▸ **Supplied data**:
Begin

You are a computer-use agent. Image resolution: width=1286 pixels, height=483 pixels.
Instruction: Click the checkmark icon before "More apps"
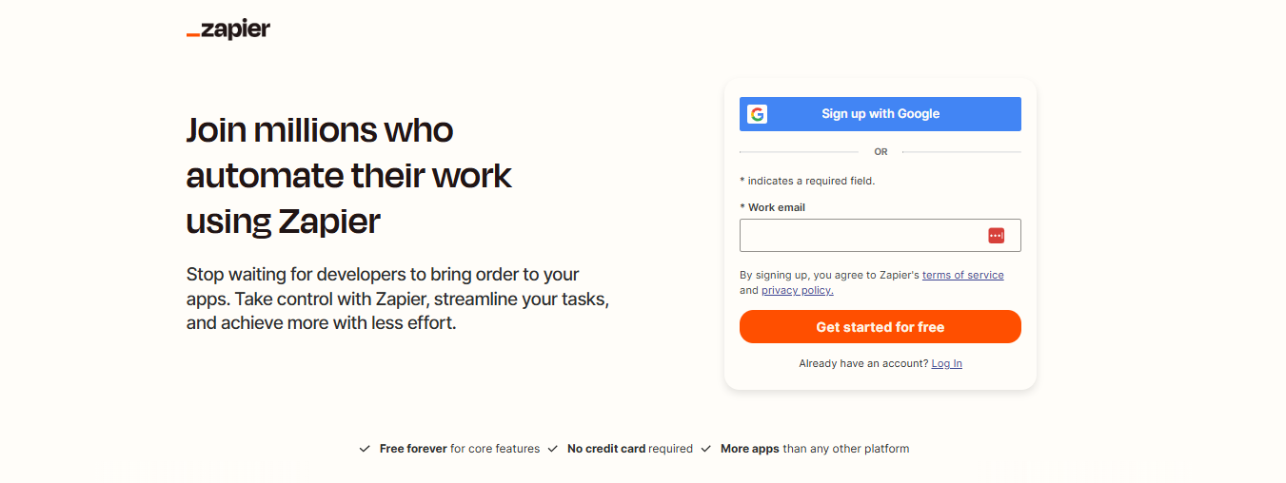click(705, 449)
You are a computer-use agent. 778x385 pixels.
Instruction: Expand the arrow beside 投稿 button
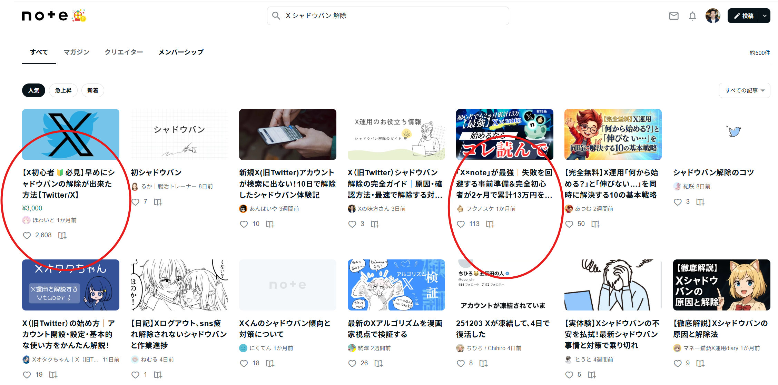(765, 16)
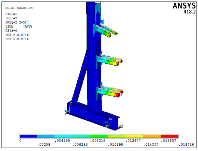Select the MN minimum displacement marker

pyautogui.click(x=121, y=126)
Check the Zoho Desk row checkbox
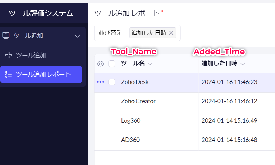 (x=112, y=82)

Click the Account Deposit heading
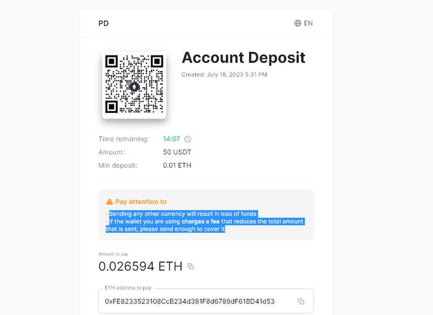tap(243, 57)
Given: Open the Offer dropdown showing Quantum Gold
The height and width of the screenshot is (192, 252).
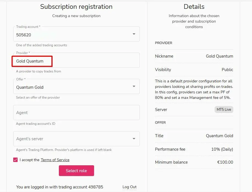Looking at the screenshot, I should pyautogui.click(x=134, y=86).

End

▸ **The exercise**:
Turn every line of the entries above into a numbered list, skipping blank lines and leaving out the pictures.

▸ **Exercise solution**:
1. You are a computer-use agent. Image resolution: width=1286 pixels, height=483 pixels.
2. Instruction: Click the checkmark icon before "More apps"
3. click(705, 449)
4. You are a computer-use agent. 778x385 pixels.
5. Instruction: Expand the arrow beside 投稿 button
6. (765, 16)
7. Select the MN minimum displacement marker
8. pyautogui.click(x=121, y=126)
9. Check the Zoho Desk row checkbox
10.  (x=112, y=82)
11. Click the Account Deposit heading
12. tap(243, 57)
13. Given: Open the Offer dropdown showing Quantum Gold
14. The height and width of the screenshot is (192, 252).
15. Looking at the screenshot, I should pyautogui.click(x=134, y=86).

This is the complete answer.